The new bill has its share of skeptics. Democratic Senatior Douglas Facemire from Braxon County, said that the increase and decrease of taxes amount to net zero gain for state citizens. It puts the finance of the state at risk and is fiscally irresponsible too.

Amendments and proposals

The new bill is somewhat similar to the bills that the Senate has previously passed with support of Jim Justice, the Democratic governor. However, there exists two sharp differences from the proposal made by the House, which leaves sales tax at about seven percent and broadened to cover the cellphone services. Daryl Cowles, the House Majority Leader, said that the large sales tax increase bothers him.

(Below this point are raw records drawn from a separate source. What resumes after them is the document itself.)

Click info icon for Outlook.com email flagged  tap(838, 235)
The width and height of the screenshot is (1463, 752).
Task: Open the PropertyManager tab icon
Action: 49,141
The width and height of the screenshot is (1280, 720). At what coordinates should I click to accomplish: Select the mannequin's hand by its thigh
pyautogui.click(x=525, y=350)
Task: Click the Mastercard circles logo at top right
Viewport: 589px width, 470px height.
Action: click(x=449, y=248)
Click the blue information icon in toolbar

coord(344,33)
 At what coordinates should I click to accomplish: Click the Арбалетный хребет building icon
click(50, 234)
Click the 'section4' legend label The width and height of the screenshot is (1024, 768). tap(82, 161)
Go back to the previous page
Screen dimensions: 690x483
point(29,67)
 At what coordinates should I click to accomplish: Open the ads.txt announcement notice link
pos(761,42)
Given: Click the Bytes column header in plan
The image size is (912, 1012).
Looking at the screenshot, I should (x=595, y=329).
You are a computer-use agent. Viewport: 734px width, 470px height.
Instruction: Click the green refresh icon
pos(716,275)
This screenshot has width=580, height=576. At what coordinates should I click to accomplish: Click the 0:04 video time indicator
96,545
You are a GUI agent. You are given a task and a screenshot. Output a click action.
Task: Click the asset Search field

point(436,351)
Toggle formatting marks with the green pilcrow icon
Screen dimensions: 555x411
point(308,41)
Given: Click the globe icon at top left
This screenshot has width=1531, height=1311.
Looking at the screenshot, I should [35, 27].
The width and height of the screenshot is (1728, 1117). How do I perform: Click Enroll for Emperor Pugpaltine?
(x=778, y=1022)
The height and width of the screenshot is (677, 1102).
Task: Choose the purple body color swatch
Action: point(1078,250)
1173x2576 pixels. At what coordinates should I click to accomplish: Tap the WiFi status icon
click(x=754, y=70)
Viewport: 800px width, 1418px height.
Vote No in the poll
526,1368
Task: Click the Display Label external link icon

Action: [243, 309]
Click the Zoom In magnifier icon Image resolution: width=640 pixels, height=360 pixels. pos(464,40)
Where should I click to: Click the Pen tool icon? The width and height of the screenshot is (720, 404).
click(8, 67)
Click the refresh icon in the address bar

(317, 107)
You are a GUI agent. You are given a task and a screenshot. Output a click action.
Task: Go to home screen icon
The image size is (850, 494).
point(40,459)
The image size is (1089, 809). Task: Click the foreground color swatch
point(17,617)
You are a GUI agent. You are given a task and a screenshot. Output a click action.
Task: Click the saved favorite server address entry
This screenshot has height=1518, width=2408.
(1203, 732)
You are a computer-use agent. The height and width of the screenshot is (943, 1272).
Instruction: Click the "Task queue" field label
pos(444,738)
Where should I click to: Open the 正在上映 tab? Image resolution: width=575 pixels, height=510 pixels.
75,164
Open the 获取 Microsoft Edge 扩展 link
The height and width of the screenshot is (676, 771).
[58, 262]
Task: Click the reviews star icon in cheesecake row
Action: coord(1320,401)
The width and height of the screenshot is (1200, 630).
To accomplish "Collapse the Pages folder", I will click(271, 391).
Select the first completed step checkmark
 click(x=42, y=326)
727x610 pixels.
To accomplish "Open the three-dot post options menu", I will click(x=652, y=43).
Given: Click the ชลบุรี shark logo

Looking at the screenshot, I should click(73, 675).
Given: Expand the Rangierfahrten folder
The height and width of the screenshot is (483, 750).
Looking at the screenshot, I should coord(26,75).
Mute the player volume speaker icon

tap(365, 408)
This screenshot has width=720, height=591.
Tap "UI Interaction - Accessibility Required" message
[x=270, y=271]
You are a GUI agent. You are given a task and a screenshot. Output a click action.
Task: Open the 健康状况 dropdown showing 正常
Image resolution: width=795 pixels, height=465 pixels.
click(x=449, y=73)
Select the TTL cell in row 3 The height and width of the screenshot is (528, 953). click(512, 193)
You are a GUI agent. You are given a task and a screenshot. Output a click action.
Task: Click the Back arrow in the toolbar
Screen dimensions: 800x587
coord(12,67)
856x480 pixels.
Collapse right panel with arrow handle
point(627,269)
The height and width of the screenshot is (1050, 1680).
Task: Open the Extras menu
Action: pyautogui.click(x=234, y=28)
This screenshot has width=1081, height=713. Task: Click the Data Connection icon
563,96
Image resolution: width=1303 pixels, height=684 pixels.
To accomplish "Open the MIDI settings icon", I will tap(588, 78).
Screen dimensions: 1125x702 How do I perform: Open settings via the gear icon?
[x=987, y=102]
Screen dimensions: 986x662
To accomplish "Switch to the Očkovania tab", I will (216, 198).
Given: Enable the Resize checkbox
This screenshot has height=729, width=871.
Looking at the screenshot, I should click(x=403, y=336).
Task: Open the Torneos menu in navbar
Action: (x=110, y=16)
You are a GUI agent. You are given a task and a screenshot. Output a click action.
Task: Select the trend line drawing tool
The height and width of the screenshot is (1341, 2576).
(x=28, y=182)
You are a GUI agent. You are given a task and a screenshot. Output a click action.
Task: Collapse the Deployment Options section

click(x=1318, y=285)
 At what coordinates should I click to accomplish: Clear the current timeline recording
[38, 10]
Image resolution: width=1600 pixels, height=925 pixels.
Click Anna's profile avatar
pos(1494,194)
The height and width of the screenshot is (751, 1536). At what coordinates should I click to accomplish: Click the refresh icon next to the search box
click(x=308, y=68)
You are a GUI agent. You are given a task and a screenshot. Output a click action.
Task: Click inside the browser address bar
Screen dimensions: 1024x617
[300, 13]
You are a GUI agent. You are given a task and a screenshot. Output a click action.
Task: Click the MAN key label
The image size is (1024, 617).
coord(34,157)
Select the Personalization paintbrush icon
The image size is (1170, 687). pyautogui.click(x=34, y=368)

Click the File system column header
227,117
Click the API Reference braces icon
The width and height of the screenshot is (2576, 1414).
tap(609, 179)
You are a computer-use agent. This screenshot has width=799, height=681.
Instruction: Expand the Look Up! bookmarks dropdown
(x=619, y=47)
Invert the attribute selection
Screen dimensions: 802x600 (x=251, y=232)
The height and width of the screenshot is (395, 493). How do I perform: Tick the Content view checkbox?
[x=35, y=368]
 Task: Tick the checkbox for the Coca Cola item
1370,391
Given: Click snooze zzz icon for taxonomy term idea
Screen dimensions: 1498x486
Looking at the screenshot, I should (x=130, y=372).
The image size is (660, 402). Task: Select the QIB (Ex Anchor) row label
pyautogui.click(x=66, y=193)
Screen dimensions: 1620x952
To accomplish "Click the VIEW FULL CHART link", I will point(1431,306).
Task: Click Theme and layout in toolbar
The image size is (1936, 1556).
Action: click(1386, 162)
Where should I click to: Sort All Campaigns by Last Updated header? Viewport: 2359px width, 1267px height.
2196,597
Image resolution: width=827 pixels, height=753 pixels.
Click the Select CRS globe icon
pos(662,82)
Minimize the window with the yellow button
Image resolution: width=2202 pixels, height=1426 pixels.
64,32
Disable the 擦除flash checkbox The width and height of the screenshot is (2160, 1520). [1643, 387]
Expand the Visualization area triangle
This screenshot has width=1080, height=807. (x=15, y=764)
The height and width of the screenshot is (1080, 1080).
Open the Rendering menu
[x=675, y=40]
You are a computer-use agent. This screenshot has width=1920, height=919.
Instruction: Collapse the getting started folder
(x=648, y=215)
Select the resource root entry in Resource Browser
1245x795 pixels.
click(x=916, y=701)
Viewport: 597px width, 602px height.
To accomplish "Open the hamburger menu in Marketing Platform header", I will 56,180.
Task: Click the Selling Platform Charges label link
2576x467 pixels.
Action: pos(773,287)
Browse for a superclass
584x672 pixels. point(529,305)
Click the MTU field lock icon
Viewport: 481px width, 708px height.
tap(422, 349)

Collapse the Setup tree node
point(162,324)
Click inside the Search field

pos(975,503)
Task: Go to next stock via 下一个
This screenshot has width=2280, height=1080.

On May 24, the House gave its vote 85-0 against accepting the amendments made by the Senate. Both the houses later adjourned the special budget session. It will begin again from June 5th. This Senate bill will also increase tax from corporate net income from the present 6.5 percent to about seven percent. Mike Hall, the Chairman of Senate Finance Committee, whose committee advanced this bill and also voted for it, told those interested that he was a little ambivalent about this bill. He admitted that there was the risk of much worse deficits in the budget to stimulate the US economy.